• [Assigned task] All lines from the one including "Click the blue Issues folder icon" to the bottom of the entries below should be repeated exactly, both ends kept.
START Dataset excerpts
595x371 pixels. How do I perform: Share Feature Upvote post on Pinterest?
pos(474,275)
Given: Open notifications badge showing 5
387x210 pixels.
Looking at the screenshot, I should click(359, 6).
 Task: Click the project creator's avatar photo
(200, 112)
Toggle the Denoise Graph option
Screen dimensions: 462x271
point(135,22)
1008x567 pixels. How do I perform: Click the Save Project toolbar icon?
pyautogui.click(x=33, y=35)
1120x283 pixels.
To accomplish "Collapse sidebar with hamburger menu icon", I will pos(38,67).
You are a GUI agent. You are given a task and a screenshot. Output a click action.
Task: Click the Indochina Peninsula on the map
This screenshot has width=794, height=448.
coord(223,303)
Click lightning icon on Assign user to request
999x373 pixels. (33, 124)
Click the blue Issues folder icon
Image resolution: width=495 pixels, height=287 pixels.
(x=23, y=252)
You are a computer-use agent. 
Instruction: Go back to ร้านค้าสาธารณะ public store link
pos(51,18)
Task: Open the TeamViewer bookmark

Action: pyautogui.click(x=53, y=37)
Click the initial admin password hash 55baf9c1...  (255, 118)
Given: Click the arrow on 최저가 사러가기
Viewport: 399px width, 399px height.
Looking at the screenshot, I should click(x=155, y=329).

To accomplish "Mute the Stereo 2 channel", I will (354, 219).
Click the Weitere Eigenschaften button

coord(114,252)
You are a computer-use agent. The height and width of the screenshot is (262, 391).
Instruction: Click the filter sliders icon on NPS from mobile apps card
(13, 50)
END Dataset excerpts
• [Task output]
Click the blue Issues folder icon
Image resolution: width=495 pixels, height=287 pixels.
(x=23, y=252)
You are a computer-use agent. 
Instruction: Go back to ร้านค้าสาธารณะ public store link
pos(51,18)
Task: Open the TeamViewer bookmark

Action: pyautogui.click(x=53, y=37)
Click the initial admin password hash 55baf9c1...  (255, 118)
Given: Click the arrow on 최저가 사러가기
Viewport: 399px width, 399px height.
Looking at the screenshot, I should click(x=155, y=329).

To accomplish "Mute the Stereo 2 channel", I will (354, 219).
Click the Weitere Eigenschaften button

coord(114,252)
You are a computer-use agent. The height and width of the screenshot is (262, 391).
Instruction: Click the filter sliders icon on NPS from mobile apps card
(13, 50)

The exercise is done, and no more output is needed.